In 2016, Cron and Winn Chatham, M.D., professor in the Division of Clinical Immunology and Rheumatology, began a clinical trial at UAB and Children’s Hospital to study the safety of anakinra in patients with signs of severe, potentially life-threatening inflammation. Cron is director of the Division of Pediatric Rheumatology at Children’s of Alabama. Anakinra is “remarkably safe,” and following this initial study, the researchers hope to begin a larger trial in the future.
Cheap, simple test
A cheap, simple test, widely available at most hospitals in the United States and worldwide, can help diagnose cytokine storm syndrome, Cron said. “A protein called serum ferritin tends to get very high in this disorder,” he said. “If you are sick enough to be in a hospital and you have a fever, you should get a serum ferritin. It typically comes back in less than 24 hours and almost every hospital can do it, and if it’s high you can work them up for cytokine storm syndrome.”
At Cron’s urging, the ICU at Children’s Hospital recently added serum ferritin screens to its routine procedures. “The day after we did that we identified a patient and we’ve had three kids in the last couple of months that we’ve identified,” Cron said.
Cron hopes that “Cytokine Storm Syndrome” will help spread this life-saving knowledge more widely in the medical profession. “We have this thing in medicine called Occam’s Razor, which encourages us to gather the data and come up with one unifying diagnosis for what’s going on,” Cron said. “But this is the opposite -; you can have juvenile arthritis, or lupus or T-cell leukemia, and then you have cytokine storm syndrome on top of that.
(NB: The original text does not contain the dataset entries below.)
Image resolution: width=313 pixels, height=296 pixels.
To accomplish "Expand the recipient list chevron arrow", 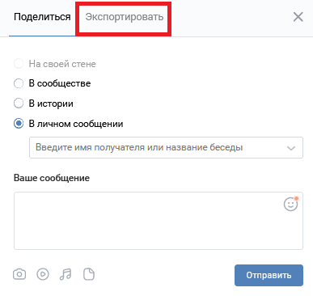I will click(291, 148).
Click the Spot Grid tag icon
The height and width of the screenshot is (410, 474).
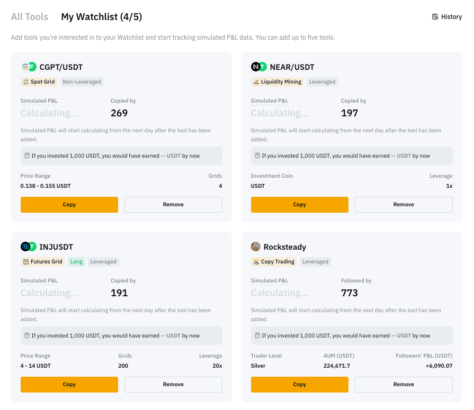(26, 82)
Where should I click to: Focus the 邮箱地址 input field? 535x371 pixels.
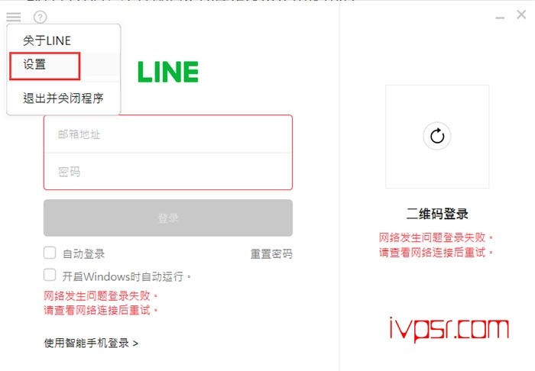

And if you don’t treat the cytokine storm syndrome directly, patients can die.
“If we get to the point where people know about it and don’t have to call me to find out, that would be a success.”
Why so stormy? What lies behind cytokine storm syndrome?
Why does the immune system overreact in cytokine storm syndrome? One clue came in a “really lovely paper” by Australian researchers in 2015, Cron said. They took normal natural killer cells and CD8 cytotoxic T-cells, along with version of these cells that were perforin deficient. Then “they did time-lapse photography at the cellular level” as these cells engaged with infected cells, Cron explained. The cells with perforin deficiencies “spent five times longer engaged” and released a flurry of cytokines, even though their lack of perforin made them incapable of destroying their target cell. One hypothesis is that these signals could spark the intense inflammatory response seen in cytokine storm syndrome.